You might find that you have to run your pool longer because your salt generating system is only generating chlorine when it’s running. Costing you more money on your electric bill.
A big expense your builder most probably didn’t tell you is that the electrolytic cell typically only lasts for around 5 years and most warranties are pro-rated. Meaning that if in 3 years the electrolytic cell needs replacing you get 2 years credit on replacing it – not a new cell for nothing.
The cost to replace your electrolytic cell varies depending on manufacturer but you can expect to pay anywhere from $400 to $550 or more for a new electrolytic cell. That would buy a whole lot of chlorine tablets or chlorine sticks.
SUMMARY: IS IT WORTH THE ADDED COSTS?
Here are a couple of things to think about.
· You need to keep a constant watch on your pH. Adding acid to balance the water.
· With a salt system you will need to monitor your Sanitizer -(Cyanuric Acid ) level and add more sanitizer accordingly.
· You’ll need to check your salt level weekly and keep it from going to low. Adding salt as needed. Running the electrolytic cell on a low salt level can cause premature wear on the cell.
· Periodically you will have to remove and clean the cell with muratic acid.
· While you can use just about any chlorine product to shock your pool. Use of Calcium Hypochlorite will cause the scale/calcium build-up on the cell plates to happen more rapidly. Liquid chlorine is good inexpensive and also can be messy. Check your car trunk carpet after you make a few trips to the pool store. Most manufactures recommend using a non-chlorine shock. Isn’t that nice yet another expense. Using a non-chlorine shock is more expensive than alternatives.
· You may need to run your pool longer because chlorine is only being made when the pump is on. Because of bather load, parties or bad weather. Adding to a bigger electric bill.
· Most electrolytic cells only last 5 years on average. Most warranties are pro-rated for 5 years. Replacement electrolytic cells cost $400 to well over $550. That sure would buy a lot of chlorine!
· Are you seeing the added work yet?
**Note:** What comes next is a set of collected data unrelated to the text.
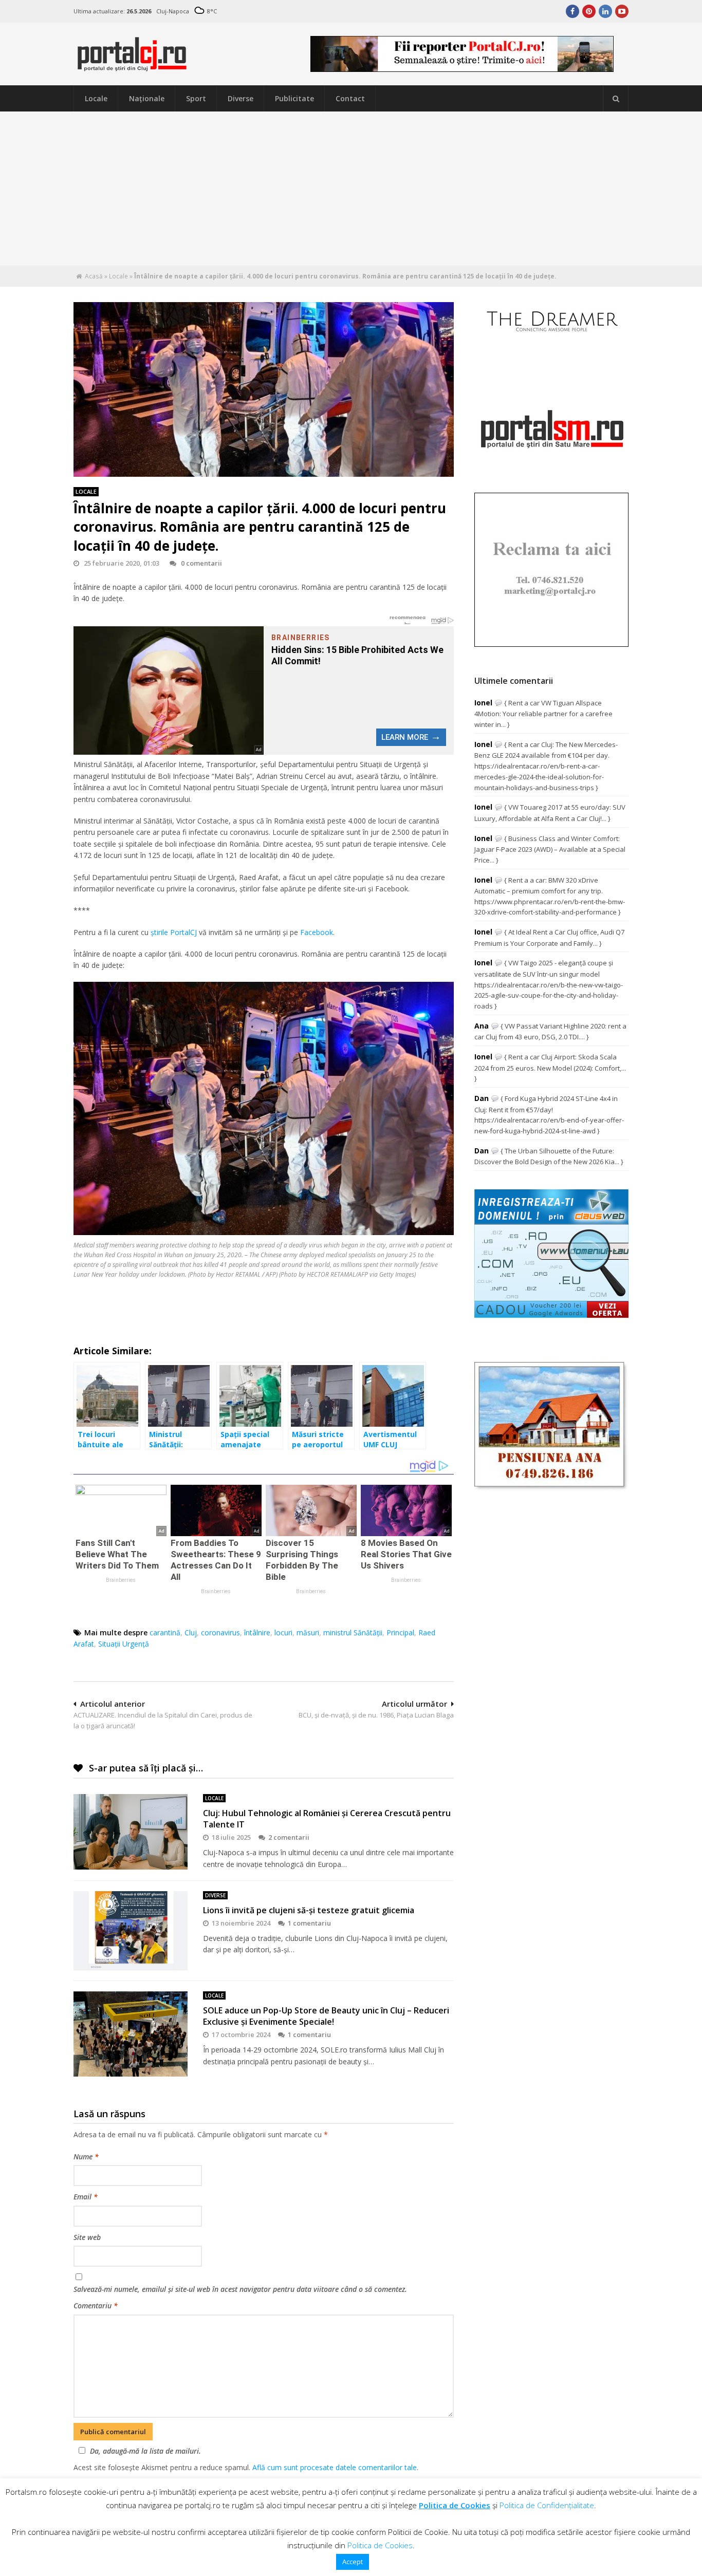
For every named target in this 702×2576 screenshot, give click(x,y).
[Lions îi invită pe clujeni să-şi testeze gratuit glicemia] (130, 1930)
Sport (196, 98)
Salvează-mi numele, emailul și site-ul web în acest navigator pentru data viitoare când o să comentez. (240, 2289)
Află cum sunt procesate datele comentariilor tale (334, 2467)
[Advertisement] (351, 188)
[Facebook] (572, 11)
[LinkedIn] (605, 11)
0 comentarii (201, 563)
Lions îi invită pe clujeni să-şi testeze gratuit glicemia (308, 1910)
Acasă (94, 276)
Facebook (316, 932)
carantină (165, 1632)
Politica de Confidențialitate (547, 2505)
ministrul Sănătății (352, 1632)
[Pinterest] (589, 11)
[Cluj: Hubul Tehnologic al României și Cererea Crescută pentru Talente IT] (130, 1832)
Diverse (240, 98)
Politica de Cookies (454, 2505)
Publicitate (294, 98)
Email (85, 2196)
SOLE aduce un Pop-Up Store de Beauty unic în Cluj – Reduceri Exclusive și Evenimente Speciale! (326, 2016)
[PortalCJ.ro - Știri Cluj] (132, 66)
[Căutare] (616, 98)
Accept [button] (352, 2561)
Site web (87, 2237)
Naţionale (146, 98)
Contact (350, 98)
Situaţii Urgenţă (123, 1644)
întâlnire (257, 1632)
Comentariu (95, 2305)
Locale (96, 98)
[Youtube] (622, 11)
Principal (400, 1632)
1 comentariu (309, 1923)
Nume (86, 2156)
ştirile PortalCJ (174, 932)
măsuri (308, 1632)
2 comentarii (288, 1837)
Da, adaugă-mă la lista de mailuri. (145, 2451)
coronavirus (220, 1632)
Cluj (190, 1632)
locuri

Or cost?
When the salt generating systems are NEW they work pretty well. They are good for your skin ect... And salt generators claim they are easy to operate to maintain. But I hope you don’t have any problems with your salt generator as a number of manufactures customer service people don’t seem to know much about the product they are selling. And they seem to be reading from a book. I was VERY disappointed when I called customer support about a problem I was having with a suspected bad cell. I then found out from my distributor that it seems to be that way for a number of manufactures. O’Well.
I have found that salt generators are work, constant work to stay on top of. Most homeowners don’t want to spend a lot of time on their pool. Surprise! You will be.
If you still want a Saltwater Chlorinating System for your pool at least you know going in what to expect.